Stored records:
=-=-=
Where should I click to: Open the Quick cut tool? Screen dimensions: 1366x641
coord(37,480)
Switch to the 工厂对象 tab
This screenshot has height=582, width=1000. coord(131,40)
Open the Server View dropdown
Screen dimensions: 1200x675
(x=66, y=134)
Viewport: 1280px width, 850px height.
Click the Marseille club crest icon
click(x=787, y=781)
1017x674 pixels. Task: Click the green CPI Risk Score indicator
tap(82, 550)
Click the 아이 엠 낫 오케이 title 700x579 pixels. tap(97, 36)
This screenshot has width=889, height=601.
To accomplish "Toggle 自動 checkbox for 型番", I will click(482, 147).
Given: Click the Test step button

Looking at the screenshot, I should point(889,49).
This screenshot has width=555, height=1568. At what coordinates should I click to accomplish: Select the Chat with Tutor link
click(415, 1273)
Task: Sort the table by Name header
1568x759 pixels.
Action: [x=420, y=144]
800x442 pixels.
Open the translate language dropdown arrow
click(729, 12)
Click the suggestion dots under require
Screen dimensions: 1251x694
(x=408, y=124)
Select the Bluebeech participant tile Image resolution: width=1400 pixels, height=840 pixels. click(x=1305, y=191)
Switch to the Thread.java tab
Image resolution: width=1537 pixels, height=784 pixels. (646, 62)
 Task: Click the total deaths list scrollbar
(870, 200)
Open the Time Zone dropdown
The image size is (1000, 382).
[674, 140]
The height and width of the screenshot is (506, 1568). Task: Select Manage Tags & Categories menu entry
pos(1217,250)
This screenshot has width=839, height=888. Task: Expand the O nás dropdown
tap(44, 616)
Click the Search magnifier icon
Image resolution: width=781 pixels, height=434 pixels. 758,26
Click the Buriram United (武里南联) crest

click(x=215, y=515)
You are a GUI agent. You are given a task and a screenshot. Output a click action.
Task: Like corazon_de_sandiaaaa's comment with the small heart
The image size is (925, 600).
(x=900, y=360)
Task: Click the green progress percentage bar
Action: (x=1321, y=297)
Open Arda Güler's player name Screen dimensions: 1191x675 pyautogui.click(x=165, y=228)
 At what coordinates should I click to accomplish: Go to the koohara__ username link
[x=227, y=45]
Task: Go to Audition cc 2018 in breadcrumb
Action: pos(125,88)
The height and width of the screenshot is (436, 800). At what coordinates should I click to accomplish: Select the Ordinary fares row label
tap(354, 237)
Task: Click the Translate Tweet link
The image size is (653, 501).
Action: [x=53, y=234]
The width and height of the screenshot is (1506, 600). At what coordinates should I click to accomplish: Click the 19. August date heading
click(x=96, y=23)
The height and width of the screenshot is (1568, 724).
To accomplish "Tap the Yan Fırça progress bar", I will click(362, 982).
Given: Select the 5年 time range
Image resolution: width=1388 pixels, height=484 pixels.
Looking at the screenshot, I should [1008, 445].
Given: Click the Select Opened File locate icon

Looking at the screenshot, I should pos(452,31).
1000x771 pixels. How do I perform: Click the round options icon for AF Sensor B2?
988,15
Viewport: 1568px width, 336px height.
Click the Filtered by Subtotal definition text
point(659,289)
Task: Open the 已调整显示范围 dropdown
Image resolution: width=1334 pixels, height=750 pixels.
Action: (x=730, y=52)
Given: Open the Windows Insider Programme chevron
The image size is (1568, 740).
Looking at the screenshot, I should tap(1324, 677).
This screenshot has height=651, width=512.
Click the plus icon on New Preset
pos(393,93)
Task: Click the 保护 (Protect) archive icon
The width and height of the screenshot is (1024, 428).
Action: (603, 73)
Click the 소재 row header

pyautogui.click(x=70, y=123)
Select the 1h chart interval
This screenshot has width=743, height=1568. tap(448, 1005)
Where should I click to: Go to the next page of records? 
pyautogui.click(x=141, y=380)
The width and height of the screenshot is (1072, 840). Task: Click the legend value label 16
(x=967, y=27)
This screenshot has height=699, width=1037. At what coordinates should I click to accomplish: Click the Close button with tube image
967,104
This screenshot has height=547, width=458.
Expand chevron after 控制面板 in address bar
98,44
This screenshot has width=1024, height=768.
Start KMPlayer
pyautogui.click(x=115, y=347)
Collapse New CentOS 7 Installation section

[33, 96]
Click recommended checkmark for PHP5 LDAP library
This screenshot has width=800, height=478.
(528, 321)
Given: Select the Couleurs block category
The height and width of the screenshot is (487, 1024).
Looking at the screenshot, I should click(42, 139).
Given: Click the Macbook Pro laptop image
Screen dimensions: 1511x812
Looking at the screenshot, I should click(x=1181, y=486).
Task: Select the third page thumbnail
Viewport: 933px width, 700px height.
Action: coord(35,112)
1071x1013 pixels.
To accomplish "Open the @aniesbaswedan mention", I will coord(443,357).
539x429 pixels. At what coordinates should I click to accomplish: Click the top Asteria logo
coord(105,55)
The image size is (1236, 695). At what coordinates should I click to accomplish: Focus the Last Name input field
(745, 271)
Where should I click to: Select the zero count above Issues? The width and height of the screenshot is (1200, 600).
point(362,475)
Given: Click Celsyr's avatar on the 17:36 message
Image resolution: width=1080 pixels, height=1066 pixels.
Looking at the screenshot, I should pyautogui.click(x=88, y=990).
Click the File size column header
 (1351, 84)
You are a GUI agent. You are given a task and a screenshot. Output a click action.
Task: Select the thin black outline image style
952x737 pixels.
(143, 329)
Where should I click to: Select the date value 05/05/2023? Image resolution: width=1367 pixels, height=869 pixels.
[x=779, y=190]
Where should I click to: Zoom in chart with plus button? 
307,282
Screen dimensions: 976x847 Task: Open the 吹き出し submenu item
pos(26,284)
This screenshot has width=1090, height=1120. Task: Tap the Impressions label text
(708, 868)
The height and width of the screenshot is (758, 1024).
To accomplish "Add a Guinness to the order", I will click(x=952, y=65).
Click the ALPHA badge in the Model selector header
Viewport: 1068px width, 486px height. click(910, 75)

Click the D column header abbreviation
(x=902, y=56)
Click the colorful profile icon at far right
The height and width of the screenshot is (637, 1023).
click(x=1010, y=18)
=-=-=
Output all the lines above, matching them word for word.

Result of the exercise -
Where should I click to: Open the Quick cut tool? Screen dimensions: 1366x641
coord(37,480)
Switch to the 工厂对象 tab
This screenshot has height=582, width=1000. coord(131,40)
Open the Server View dropdown
Screen dimensions: 1200x675
(x=66, y=134)
Viewport: 1280px width, 850px height.
Click the Marseille club crest icon
click(x=787, y=781)
1017x674 pixels. Task: Click the green CPI Risk Score indicator
tap(82, 550)
Click the 아이 엠 낫 오케이 title 700x579 pixels. tap(97, 36)
This screenshot has width=889, height=601.
To accomplish "Toggle 自動 checkbox for 型番", I will click(482, 147).
Given: Click the Test step button

Looking at the screenshot, I should point(889,49).
This screenshot has width=555, height=1568. At what coordinates should I click to accomplish: Select the Chat with Tutor link
click(415, 1273)
Task: Sort the table by Name header
1568x759 pixels.
Action: [x=420, y=144]
800x442 pixels.
Open the translate language dropdown arrow
click(729, 12)
Click the suggestion dots under require
Screen dimensions: 1251x694
(x=408, y=124)
Select the Bluebeech participant tile Image resolution: width=1400 pixels, height=840 pixels. click(x=1305, y=191)
Switch to the Thread.java tab
Image resolution: width=1537 pixels, height=784 pixels. (646, 62)
 Task: Click the total deaths list scrollbar
(870, 200)
Open the Time Zone dropdown
The image size is (1000, 382).
[674, 140]
The height and width of the screenshot is (506, 1568). Task: Select Manage Tags & Categories menu entry
pos(1217,250)
This screenshot has width=839, height=888. Task: Expand the O nás dropdown
tap(44, 616)
Click the Search magnifier icon
Image resolution: width=781 pixels, height=434 pixels. 758,26
Click the Buriram United (武里南联) crest

click(x=215, y=515)
You are a GUI agent. You are given a task and a screenshot. Output a click action.
Task: Like corazon_de_sandiaaaa's comment with the small heart
The image size is (925, 600).
(x=900, y=360)
Task: Click the green progress percentage bar
Action: (x=1321, y=297)
Open Arda Güler's player name Screen dimensions: 1191x675 pyautogui.click(x=165, y=228)
 At what coordinates should I click to accomplish: Go to the koohara__ username link
[x=227, y=45]
Task: Go to Audition cc 2018 in breadcrumb
Action: pos(125,88)
The height and width of the screenshot is (436, 800). At what coordinates should I click to accomplish: Select the Ordinary fares row label
tap(354, 237)
Task: Click the Translate Tweet link
The image size is (653, 501).
Action: [x=53, y=234]
The width and height of the screenshot is (1506, 600). At what coordinates should I click to accomplish: Click the 19. August date heading
click(x=96, y=23)
The height and width of the screenshot is (1568, 724).
To accomplish "Tap the Yan Fırça progress bar", I will click(362, 982).
Given: Select the 5年 time range
Image resolution: width=1388 pixels, height=484 pixels.
Looking at the screenshot, I should [1008, 445].
Given: Click the Select Opened File locate icon

Looking at the screenshot, I should pos(452,31).
1000x771 pixels. How do I perform: Click the round options icon for AF Sensor B2?
988,15
Viewport: 1568px width, 336px height.
Click the Filtered by Subtotal definition text
point(659,289)
Task: Open the 已调整显示范围 dropdown
Image resolution: width=1334 pixels, height=750 pixels.
Action: (x=730, y=52)
Given: Open the Windows Insider Programme chevron
The image size is (1568, 740).
Looking at the screenshot, I should tap(1324, 677).
This screenshot has height=651, width=512.
Click the plus icon on New Preset
pos(393,93)
Task: Click the 保护 (Protect) archive icon
The width and height of the screenshot is (1024, 428).
Action: (603, 73)
Click the 소재 row header

pyautogui.click(x=70, y=123)
Select the 1h chart interval
This screenshot has width=743, height=1568. tap(448, 1005)
Where should I click to: Go to the next page of records? 
pyautogui.click(x=141, y=380)
The width and height of the screenshot is (1072, 840). Task: Click the legend value label 16
(x=967, y=27)
This screenshot has height=699, width=1037. At what coordinates should I click to accomplish: Click the Close button with tube image
967,104
This screenshot has height=547, width=458.
Expand chevron after 控制面板 in address bar
98,44
This screenshot has width=1024, height=768.
Start KMPlayer
pyautogui.click(x=115, y=347)
Collapse New CentOS 7 Installation section

[33, 96]
Click recommended checkmark for PHP5 LDAP library
This screenshot has width=800, height=478.
(528, 321)
Given: Select the Couleurs block category
The height and width of the screenshot is (487, 1024).
Looking at the screenshot, I should click(42, 139).
Given: Click the Macbook Pro laptop image
Screen dimensions: 1511x812
Looking at the screenshot, I should click(x=1181, y=486).
Task: Select the third page thumbnail
Viewport: 933px width, 700px height.
Action: coord(35,112)
1071x1013 pixels.
To accomplish "Open the @aniesbaswedan mention", I will coord(443,357).
539x429 pixels. At what coordinates should I click to accomplish: Click the top Asteria logo
coord(105,55)
The image size is (1236, 695). At what coordinates should I click to accomplish: Focus the Last Name input field
(745, 271)
Where should I click to: Select the zero count above Issues? The width and height of the screenshot is (1200, 600).
point(362,475)
Given: Click Celsyr's avatar on the 17:36 message
Image resolution: width=1080 pixels, height=1066 pixels.
Looking at the screenshot, I should pyautogui.click(x=88, y=990).
Click the File size column header
 (1351, 84)
You are a GUI agent. You are given a task and a screenshot. Output a click action.
Task: Select the thin black outline image style
952x737 pixels.
(143, 329)
Where should I click to: Select the date value 05/05/2023? Image resolution: width=1367 pixels, height=869 pixels.
[x=779, y=190]
Where should I click to: Zoom in chart with plus button? 
307,282
Screen dimensions: 976x847 Task: Open the 吹き出し submenu item
pos(26,284)
This screenshot has width=1090, height=1120. Task: Tap the Impressions label text
(708, 868)
The height and width of the screenshot is (758, 1024).
To accomplish "Add a Guinness to the order", I will click(x=952, y=65).
Click the ALPHA badge in the Model selector header
Viewport: 1068px width, 486px height. click(910, 75)

Click the D column header abbreviation
(x=902, y=56)
Click the colorful profile icon at far right
The height and width of the screenshot is (637, 1023).
click(x=1010, y=18)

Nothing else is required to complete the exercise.